- [EXERCISE GOAL]: For every line in the data below that contains "card", copy the line.

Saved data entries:
= Beginning of Section =

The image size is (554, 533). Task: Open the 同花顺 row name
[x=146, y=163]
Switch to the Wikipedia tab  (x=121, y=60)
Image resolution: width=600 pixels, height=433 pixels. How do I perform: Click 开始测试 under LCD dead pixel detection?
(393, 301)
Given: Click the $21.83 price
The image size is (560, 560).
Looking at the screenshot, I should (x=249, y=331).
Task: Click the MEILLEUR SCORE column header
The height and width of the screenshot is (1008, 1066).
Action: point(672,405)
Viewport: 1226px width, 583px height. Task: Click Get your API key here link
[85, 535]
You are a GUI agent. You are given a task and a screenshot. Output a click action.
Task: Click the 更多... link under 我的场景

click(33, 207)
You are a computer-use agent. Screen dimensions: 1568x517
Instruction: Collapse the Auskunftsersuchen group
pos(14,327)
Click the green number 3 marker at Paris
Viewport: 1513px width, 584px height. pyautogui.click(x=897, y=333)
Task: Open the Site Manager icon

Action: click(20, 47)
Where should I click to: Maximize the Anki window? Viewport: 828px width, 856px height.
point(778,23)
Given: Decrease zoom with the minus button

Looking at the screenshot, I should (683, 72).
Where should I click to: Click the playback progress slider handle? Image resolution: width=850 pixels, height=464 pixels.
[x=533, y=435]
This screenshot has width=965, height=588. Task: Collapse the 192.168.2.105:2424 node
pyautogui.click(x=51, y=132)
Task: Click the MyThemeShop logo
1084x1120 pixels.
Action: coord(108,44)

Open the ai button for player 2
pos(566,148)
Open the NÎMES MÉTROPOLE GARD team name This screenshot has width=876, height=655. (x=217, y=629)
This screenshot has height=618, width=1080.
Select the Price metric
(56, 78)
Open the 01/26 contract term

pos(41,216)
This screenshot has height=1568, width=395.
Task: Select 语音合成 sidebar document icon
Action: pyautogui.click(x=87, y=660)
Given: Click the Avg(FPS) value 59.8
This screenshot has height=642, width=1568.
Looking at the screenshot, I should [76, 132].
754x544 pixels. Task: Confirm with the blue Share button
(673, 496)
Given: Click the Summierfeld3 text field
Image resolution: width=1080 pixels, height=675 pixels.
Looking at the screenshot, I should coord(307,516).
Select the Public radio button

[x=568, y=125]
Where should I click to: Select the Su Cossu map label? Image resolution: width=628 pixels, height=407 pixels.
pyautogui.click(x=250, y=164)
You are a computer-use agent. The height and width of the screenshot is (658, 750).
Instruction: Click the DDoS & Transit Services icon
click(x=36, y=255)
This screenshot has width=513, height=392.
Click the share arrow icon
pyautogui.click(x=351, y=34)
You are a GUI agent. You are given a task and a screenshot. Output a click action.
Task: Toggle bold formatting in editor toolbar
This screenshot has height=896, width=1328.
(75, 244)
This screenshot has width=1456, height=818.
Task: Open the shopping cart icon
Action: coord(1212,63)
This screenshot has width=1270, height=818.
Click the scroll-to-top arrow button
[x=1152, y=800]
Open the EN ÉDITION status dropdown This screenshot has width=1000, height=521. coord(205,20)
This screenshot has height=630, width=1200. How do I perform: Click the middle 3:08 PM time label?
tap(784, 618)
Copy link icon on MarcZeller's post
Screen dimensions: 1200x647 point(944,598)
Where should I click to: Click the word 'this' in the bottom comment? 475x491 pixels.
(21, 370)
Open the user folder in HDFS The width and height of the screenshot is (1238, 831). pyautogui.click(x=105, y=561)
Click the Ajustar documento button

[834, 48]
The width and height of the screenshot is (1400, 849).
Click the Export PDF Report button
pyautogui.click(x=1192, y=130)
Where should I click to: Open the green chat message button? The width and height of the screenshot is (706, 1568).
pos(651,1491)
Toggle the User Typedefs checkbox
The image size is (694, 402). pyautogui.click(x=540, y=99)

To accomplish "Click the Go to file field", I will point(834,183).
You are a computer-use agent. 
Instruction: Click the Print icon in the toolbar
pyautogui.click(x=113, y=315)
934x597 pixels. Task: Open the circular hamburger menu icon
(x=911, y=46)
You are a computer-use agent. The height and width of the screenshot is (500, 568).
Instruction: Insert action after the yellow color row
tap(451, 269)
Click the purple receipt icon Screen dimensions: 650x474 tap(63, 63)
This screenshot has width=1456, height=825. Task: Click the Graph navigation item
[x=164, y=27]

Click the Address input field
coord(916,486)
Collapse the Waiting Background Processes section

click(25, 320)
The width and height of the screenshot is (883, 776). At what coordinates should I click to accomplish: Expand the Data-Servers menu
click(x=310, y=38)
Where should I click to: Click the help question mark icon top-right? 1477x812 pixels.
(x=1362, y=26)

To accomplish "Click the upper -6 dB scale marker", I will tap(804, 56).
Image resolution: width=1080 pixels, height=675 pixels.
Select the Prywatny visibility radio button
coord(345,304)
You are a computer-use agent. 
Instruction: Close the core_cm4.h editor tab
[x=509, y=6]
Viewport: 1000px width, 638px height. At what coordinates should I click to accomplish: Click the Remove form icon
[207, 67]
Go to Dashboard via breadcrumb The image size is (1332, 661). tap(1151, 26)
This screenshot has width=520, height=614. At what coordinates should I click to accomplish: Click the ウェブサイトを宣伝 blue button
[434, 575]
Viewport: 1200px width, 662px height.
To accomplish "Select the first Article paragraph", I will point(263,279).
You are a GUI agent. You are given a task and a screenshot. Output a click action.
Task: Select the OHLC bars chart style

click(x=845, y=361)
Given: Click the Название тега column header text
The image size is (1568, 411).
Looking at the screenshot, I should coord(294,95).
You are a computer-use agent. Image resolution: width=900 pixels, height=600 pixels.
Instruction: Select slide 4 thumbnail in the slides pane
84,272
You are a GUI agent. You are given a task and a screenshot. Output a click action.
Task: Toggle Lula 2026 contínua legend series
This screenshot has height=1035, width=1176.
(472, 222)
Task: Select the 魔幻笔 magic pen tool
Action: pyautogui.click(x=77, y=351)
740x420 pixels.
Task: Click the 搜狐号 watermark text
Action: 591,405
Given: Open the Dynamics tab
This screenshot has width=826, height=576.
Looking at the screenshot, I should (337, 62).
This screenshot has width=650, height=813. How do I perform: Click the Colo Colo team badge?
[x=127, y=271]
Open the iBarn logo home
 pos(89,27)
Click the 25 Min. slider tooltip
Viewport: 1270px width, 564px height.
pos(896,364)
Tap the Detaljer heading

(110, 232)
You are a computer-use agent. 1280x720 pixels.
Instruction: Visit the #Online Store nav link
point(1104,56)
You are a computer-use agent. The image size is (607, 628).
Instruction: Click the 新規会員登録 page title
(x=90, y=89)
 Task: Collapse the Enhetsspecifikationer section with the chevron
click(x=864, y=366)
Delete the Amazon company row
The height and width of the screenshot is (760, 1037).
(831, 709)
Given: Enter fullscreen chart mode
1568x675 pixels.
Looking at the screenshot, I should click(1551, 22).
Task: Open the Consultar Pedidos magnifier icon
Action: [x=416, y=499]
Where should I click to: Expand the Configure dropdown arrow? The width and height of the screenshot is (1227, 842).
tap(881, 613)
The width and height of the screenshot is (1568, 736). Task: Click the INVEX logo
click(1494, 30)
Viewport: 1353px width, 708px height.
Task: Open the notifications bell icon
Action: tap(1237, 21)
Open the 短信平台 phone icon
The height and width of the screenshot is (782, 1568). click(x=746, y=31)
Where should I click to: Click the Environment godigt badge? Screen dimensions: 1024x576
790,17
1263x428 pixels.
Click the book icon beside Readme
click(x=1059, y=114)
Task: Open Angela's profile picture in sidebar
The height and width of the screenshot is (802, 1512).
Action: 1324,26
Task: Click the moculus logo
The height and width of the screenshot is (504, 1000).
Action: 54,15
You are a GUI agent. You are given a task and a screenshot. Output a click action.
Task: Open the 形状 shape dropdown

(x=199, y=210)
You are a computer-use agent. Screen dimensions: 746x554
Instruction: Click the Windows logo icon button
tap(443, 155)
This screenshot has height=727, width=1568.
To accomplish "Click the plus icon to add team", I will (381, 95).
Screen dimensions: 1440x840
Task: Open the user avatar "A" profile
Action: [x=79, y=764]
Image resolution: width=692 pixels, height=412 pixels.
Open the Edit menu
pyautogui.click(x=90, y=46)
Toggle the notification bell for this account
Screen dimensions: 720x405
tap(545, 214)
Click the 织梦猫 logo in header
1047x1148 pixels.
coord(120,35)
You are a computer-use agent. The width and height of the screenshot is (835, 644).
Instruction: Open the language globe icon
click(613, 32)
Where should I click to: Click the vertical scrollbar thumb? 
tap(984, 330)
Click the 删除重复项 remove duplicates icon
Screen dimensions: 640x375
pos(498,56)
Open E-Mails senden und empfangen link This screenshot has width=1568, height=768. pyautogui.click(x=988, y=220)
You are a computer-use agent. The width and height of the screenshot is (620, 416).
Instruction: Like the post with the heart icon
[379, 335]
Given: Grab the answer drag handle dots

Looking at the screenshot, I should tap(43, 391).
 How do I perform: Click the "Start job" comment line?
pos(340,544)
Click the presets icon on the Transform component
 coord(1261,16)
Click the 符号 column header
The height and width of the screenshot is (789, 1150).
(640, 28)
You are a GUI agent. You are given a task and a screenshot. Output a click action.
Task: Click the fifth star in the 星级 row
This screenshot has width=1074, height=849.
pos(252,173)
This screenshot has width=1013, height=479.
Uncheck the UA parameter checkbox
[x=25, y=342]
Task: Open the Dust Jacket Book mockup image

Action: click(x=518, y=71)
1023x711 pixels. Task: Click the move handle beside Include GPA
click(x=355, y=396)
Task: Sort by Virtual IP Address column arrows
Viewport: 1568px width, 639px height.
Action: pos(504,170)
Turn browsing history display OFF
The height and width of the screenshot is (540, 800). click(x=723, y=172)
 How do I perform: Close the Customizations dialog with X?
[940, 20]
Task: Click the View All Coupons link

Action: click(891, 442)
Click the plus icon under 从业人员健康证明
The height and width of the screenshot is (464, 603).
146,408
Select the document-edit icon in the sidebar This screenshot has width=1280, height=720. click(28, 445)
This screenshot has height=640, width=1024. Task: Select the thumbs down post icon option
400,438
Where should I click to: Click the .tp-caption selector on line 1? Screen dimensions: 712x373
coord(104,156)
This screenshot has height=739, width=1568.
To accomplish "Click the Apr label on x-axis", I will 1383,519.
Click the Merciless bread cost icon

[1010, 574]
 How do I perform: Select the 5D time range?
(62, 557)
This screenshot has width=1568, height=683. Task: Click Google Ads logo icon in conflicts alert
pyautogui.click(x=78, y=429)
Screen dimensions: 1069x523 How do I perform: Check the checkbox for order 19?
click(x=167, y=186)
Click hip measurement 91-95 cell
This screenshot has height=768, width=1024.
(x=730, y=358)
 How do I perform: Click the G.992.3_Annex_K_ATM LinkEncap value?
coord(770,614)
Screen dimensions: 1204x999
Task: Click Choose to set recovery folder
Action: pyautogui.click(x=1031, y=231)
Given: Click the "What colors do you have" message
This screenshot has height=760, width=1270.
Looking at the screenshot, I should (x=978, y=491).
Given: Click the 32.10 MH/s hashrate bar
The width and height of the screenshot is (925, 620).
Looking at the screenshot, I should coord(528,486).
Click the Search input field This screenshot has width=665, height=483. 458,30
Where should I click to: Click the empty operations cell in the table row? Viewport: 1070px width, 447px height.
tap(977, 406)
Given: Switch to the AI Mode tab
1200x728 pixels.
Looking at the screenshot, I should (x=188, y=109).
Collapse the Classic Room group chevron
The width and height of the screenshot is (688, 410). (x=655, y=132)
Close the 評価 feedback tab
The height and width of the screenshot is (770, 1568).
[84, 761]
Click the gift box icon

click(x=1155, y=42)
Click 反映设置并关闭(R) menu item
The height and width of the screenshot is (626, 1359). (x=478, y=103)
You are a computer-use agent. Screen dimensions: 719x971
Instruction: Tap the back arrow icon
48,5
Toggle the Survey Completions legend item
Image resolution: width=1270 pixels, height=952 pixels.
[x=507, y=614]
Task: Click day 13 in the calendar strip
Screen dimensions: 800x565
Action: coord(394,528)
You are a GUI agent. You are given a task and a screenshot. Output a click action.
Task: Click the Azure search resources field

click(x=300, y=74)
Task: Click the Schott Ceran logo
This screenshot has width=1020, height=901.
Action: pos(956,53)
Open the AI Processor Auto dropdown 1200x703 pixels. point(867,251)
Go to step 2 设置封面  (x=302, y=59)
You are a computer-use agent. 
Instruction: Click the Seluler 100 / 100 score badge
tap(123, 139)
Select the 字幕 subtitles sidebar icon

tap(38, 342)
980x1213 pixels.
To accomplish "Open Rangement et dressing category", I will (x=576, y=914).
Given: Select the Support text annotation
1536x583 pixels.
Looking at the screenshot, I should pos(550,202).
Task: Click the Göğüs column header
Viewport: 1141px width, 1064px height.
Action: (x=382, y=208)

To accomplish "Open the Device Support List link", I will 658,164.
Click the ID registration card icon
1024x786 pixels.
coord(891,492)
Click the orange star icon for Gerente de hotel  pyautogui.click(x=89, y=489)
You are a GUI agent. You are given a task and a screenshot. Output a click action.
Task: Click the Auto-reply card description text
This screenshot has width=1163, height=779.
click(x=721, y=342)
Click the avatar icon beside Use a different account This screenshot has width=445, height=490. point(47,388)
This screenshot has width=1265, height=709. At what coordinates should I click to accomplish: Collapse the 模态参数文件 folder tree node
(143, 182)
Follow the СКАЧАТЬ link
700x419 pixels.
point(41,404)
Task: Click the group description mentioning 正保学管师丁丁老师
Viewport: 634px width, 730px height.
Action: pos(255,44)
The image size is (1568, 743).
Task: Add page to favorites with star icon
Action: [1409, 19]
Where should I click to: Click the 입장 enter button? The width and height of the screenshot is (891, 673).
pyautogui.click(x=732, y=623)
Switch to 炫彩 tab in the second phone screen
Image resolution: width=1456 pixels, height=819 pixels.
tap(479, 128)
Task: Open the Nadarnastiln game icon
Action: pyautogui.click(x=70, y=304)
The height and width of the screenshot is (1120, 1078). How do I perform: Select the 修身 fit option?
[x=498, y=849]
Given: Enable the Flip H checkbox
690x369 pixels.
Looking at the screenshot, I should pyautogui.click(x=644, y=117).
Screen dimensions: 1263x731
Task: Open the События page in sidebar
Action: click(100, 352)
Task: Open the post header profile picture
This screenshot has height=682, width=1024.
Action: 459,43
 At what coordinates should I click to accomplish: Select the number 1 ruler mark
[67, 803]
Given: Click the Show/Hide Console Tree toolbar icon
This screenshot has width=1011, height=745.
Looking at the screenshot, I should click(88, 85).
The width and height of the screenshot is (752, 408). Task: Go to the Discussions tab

= End of Section =

- [OUTPUT BELOW]:
Click the ID registration card icon
Task: Click the Auto-reply card description text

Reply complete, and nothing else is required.